Emerging Growth Company

 

If an emerging growth company, indicate by check mark if the registrant has elected not to use the extended transition period for complying with any new or revised financial accounting standards provided pursuant to Section 13(a) of the Exchange Act. ☐

 

 

 

 

Item 1.01 Entry into a Material Definitive Agreement.  

 

As previously announced, on June 6, 2025, Know Labs, Inc. (the “Company”), entered into that certain Securities Purchase Agreement (the “Securities Purchase Agreement”) with Goldeneye 1995 LLC (the “Buyer”), whereby the Company has agreed to issue an amount of shares of the Company’s common stock, par value $0.001 per share to the Buyer in a private placement (the “Private Placement”) equal to the Purchase Price (as defined in the Securities Purchase Agreement).

 

In connection with the Private Placement, on July 28, 2025 (the “Effective Date”), the Company and the Buyer entered into a Promissory Note (the “Bridge Note”), pursuant to which the Buyer has agreed to loan the Company an aggregate amount of up to $350,000 (the “Bridge Loan”), to be paid as follows:

 

 

·

an initial term loan in the principal amount of $90,000 upon the Effective Date; and

 

 

 

 

·

additional term loans during the term from the Effective Date through the Maturity Date (as defined below), in the principal amount of up to $260,000.

   

The Bridge Loan will be due and payable in full, together with all accrued and unpaid interest thereon on the earlier of (i) January 28, 2026 (the “Maturity Date”) or (ii) demand by the Buyer.
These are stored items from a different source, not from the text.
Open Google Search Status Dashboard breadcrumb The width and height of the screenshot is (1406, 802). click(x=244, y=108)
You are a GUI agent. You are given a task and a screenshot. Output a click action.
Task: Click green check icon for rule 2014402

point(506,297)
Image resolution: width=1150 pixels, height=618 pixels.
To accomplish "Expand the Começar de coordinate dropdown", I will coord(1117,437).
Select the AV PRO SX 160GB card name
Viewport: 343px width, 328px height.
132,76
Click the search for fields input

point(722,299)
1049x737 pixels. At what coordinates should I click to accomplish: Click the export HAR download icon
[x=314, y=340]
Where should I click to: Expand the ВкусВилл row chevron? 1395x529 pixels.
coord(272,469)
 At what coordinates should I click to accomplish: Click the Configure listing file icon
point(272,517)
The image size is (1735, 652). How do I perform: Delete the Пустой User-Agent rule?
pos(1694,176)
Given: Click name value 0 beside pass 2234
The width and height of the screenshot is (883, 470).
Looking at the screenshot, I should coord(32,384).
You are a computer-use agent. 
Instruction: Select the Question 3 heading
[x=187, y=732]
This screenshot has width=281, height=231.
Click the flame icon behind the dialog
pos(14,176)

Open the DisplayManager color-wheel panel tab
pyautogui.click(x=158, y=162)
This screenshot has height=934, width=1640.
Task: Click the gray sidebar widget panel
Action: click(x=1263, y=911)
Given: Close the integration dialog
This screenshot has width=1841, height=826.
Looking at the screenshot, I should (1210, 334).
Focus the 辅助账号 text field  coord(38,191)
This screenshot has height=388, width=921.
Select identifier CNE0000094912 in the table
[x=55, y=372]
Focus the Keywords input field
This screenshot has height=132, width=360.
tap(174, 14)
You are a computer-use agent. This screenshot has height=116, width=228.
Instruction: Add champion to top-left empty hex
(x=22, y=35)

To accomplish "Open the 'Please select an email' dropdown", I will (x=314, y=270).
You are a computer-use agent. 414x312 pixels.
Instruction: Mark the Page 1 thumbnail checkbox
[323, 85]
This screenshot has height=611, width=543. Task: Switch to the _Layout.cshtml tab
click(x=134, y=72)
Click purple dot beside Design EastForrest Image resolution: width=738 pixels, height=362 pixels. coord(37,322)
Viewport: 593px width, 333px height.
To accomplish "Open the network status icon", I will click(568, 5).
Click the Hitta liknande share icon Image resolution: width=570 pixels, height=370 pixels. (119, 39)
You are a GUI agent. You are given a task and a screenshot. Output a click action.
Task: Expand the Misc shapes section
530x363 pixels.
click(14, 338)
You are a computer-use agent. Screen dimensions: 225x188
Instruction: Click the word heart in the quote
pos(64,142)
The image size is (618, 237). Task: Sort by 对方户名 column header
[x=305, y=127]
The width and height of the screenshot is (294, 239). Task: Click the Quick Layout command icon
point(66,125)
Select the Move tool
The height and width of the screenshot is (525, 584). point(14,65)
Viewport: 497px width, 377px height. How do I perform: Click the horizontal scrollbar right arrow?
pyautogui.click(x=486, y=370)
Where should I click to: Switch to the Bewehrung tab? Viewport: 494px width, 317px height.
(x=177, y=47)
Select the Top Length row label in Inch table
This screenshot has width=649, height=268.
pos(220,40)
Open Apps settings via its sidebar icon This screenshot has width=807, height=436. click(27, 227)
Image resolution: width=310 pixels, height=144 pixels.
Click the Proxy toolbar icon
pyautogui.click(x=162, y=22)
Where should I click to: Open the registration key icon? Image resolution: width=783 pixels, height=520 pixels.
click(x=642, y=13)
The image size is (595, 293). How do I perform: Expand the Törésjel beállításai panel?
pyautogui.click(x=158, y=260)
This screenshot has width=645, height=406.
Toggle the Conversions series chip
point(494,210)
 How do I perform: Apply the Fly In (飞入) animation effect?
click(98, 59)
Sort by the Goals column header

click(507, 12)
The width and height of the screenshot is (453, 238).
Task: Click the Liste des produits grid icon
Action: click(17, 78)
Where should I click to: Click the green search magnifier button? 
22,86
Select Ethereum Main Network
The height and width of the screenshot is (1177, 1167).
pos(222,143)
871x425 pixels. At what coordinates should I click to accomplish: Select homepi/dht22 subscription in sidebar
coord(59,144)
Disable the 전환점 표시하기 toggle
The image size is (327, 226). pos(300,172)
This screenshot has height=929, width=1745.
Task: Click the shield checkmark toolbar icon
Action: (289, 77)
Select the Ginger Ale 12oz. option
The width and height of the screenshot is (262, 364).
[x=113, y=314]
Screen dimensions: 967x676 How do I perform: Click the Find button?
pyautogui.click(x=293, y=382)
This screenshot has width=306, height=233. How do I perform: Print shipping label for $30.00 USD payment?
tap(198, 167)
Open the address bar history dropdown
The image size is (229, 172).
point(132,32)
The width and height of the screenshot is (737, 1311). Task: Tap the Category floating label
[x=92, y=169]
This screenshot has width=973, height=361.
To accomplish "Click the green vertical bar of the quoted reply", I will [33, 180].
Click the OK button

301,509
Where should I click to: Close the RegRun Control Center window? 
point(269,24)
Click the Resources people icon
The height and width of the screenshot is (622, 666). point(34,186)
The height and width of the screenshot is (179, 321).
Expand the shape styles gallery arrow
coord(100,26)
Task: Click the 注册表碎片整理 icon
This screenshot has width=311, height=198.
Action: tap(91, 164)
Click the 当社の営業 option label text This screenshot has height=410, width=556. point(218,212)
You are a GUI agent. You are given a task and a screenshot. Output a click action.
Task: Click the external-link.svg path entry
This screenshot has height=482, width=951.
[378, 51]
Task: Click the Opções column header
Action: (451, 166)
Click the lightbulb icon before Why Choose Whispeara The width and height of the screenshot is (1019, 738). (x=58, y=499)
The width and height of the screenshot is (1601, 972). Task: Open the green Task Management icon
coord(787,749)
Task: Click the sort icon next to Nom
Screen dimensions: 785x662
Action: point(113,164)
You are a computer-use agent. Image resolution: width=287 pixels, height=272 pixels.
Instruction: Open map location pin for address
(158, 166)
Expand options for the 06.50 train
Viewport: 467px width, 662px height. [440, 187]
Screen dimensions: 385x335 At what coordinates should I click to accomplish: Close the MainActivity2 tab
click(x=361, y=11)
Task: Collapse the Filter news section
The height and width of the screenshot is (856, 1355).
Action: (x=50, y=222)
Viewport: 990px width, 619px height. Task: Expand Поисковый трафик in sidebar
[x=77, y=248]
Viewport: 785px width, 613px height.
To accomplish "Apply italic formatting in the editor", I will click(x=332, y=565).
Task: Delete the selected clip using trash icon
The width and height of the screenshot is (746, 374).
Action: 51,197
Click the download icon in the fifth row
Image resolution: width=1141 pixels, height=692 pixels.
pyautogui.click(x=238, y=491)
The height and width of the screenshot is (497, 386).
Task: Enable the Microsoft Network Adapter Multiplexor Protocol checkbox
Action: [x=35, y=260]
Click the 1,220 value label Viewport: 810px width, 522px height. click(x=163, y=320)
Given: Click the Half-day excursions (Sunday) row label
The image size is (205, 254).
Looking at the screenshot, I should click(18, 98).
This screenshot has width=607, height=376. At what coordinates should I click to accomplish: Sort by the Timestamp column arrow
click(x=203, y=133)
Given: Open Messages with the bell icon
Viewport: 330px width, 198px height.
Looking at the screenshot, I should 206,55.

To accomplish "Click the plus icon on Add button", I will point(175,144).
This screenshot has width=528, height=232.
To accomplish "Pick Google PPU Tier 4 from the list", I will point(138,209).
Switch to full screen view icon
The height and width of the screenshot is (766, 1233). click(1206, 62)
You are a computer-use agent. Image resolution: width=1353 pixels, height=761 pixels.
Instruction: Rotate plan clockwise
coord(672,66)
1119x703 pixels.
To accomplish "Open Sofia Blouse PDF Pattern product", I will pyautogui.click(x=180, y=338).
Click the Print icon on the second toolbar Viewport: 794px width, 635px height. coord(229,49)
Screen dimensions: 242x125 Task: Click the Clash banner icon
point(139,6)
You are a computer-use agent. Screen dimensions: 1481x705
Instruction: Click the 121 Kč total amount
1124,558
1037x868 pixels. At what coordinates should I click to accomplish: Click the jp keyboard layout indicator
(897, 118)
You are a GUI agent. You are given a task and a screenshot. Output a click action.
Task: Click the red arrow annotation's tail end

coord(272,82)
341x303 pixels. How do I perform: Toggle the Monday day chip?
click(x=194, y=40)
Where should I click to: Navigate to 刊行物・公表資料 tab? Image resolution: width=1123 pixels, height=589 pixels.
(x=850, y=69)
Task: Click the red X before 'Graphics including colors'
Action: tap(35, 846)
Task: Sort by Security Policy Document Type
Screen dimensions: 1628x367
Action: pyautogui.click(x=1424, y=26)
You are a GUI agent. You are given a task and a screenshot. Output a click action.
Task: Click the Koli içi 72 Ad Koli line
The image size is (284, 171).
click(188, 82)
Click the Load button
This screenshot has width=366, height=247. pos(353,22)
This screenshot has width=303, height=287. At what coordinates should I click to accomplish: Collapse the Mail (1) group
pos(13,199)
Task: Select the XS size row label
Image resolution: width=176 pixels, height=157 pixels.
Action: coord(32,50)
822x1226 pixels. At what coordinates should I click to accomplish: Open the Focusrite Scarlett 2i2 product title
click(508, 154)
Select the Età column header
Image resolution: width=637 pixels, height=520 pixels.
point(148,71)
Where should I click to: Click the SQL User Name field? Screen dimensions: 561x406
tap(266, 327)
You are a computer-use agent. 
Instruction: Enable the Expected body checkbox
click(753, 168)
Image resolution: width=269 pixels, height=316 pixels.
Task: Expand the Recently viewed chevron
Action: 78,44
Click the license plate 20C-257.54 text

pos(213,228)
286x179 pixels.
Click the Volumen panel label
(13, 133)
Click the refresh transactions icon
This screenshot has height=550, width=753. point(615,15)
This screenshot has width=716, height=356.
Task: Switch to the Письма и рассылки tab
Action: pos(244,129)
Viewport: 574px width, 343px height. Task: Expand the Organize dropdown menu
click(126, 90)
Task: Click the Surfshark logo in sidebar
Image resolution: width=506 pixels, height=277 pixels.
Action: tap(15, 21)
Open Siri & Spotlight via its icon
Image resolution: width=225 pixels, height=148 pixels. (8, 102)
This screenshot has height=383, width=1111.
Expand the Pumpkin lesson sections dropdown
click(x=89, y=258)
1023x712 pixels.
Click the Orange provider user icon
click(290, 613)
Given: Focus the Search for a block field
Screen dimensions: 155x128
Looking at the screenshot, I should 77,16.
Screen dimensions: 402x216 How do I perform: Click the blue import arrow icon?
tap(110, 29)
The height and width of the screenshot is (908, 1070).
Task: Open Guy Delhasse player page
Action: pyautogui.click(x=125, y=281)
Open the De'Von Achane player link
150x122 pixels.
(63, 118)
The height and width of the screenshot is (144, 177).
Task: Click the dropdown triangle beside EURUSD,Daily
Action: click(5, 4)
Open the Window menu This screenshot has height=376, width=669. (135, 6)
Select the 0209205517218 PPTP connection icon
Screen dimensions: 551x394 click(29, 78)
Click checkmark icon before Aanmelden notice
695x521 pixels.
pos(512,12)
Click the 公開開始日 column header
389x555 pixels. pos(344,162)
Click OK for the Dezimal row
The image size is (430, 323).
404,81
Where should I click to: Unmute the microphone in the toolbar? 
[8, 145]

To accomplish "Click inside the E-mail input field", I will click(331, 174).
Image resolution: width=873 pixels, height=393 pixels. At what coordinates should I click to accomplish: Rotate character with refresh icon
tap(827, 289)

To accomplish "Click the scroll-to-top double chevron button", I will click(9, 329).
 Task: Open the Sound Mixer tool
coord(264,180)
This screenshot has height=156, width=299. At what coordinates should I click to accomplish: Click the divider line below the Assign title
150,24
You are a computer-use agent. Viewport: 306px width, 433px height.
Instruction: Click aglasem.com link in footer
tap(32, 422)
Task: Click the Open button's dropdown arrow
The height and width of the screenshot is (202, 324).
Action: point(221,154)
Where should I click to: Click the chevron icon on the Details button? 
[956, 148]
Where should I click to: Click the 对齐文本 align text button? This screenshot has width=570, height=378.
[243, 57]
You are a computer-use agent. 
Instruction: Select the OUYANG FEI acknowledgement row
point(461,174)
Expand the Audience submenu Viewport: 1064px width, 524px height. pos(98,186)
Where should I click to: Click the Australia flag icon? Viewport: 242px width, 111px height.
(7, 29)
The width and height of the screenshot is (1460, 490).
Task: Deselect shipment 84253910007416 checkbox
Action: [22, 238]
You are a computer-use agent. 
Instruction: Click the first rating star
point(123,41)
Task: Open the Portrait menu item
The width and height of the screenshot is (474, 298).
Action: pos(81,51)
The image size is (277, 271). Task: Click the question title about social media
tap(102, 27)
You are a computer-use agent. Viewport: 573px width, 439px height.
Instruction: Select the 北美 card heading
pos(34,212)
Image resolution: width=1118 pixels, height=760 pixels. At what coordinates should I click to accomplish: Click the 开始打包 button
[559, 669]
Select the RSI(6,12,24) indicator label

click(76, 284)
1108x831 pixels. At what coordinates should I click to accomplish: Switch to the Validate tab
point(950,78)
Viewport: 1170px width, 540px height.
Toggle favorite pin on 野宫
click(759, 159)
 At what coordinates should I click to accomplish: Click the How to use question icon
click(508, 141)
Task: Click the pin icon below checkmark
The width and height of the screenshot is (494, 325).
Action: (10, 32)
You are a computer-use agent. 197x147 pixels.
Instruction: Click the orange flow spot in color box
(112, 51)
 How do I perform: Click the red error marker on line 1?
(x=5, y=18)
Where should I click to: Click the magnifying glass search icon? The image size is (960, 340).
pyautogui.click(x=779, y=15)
Additionally, the Bridge Loan will accrue interest on a daily basis at a rate equal to 12% per annum, on the unpaid principal balance of the Bridge Loan then outstanding (calculated on the basis of a 365-day year).

 

In the event that the Company (i) fails to pay timely any of the principal or accrued interest due under the Bridge Note, (ii) files any petition or action for relief under any bankruptcy, reorganization, insolvency or moratorium law or any other law for the relief of, or relating to, debtors, now or hereafter in effect, or makes any assignment for the benefit of creditors or takes any corporate action in furtherance of any of the foregoing or (iii) an involuntary petition is filed against Borrower (unless such petition is dismissed or discharged within 60 days under any bankruptcy statute now or hereafter in effect, or a custodian, receiver, trustee, assignee for the benefit of creditors (or other similar official) is appointed to take possession, custody or control of any property of the Company (each an “Event of Default), then upon such Event of Default, at the option of the Buyer, the Bridge Loan shall accelerate and all principal and unpaid accrued interest shall become immediately due and payable.

 

The foregoing description of the Bridge Note does not purport to be complete and is qualified in its entirety by reference to the full text of the Bridge Note, which is attached hereto as Exhibit 10.1 and is incorporated herein by reference.

 

Item 2.03 Creation of a Direct Financial Obligation or an Obligation under an Off-Balance Sheet Arrangement of a Registrant. 

 

The information under Item 1.01 above is incorporated by reference into this Item 2.03, and is qualified in its entirety by reference to the full text of the Bridge Note, which is attached hereto as Exhibit 10.1 and is incorporated herein by reference.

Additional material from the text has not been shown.